In another tale, Pele sends her youngest sister Hi’iaka, goddess of the hula, to fetch Pele’s lover Lohi’au. Her sister’s journey is fraught with danger, and with each challenge Hi’iaka grows stronger. Pele is furious when she learns that Hi’iaka and Lohi’au have fallen in love. Pele kills Lohi’au and destroys Hi’iaka’s beloved ‘ohi’a trees. In the struggle between the sisters, Hi’iaka finds the strength to stand up to Pele. This tale also reflects the natural cycle of destruction and creation. The lava that wipes out the ‘ohi’a trees later creates the fertile soil from which new ‘ohi’a trees will grow.

The renowned dance company Halau O Kekuhi translated this story in a production that blends traditional Hawaiian chant and hula with contemporary theater innovations. “Holo Mai Pele” (Pele Travels) premiered on Maui in 1995 and was later presented on PBS. This beautiful video shows the introduction to the piece. (4 minutes, 34 seconds)

Retell a Myth

Author Darien Gee weaves some of the Pele myths together in a contemporary tale called “Pele in Therapy,” which is included in the anthology Don’t Look Back: Hawaiian Myths Made New. You can read an excerpt from the story here. On her website she talks about how she was inspired to write the story, and she discusses writing in Hawaii in this interview.

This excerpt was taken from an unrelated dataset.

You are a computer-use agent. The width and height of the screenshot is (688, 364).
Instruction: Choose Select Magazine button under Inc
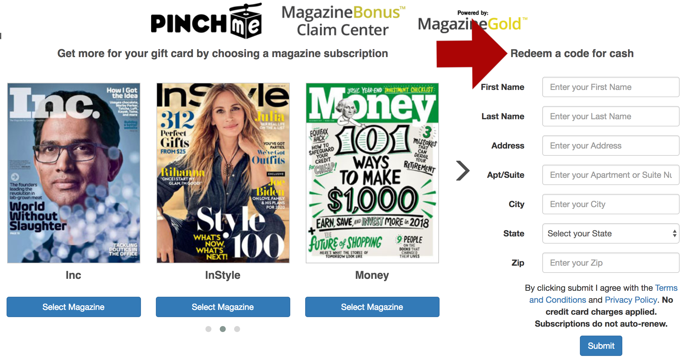[74, 307]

In my forthcoming book for women writers, I share the process I’ve used to work with mythic figures and retell myths. I love retelling old stories, turning them on their heads, following them down dark and comical plot lines to absurd and evocative encounters with mythical beings. In my story “Red Hot Peppers,” published in the Spring 2003 issue of Natural Bridge, I retell the Garden of Eden myth in the voice of Eve, who is an actress with amnesia in a desert shoot. Through the course of the movie production she realizes that she has not been a strong advocate for herself and, with the help of a powerful snake and an act of God, she discovers the power of her voice.

Here’s a basic exercise you can try with any mythic story:

  • Visualize the setting where the story takes place; use your imagination to enter the scene and experience it with all your senses. Then describe what happens there.
  • Ask questions of the story. For instance, if it’s about jealousy and power, ask what’s behind the jealousy; ask how the power manifests. Explore the movement of the story, how the characters change, how their fortunes may be reversed.
  • Work with the natural elements at play in the story. Is this a story of earth, air, water, or fire? How do you experience these elements?
  • Write a dialogue with any of the archetypal figures in the myth. Ask the figure anything you want to know; write down her answers. The results may surprise you.
  • You might also want to try writing in first person, as if you are this figure. That’s what I did in my tale about Eve.
  • Retell the story in your own words. Set the story in a new place and a different time.

Learn More about Pele

Read more of my posts on exploring the feminine.

What are you willing to fight for? How do you see the cycle of destruction and renewal manifesting in your writing process? How have these exercises worked for you?

Comments

2 Comments

  1. Ruth Thompson

    Wonderful blog! I am really looking forward to your talk at Ghost Ranch, and cannot wait for your book! I work with myths and archetypes of the divine feminine in my own poetry, and we live on the island of Hawai’i, Pele’s home. This is sensitive, accurate, evocative — perfect!

    • Barbara Ann Yoder

      Thanks, Ruth! I learned so much about Pele as I researched and wrote this post. Next Wednesday I’m posting “Writing with Grandmother Spider.” Recently I posted “Writing with Kwan Yin.” I couldn’t fit any of this great material into my talk, so I’ve been on a goddess blogathon. Pele is most inspiring! You are, too!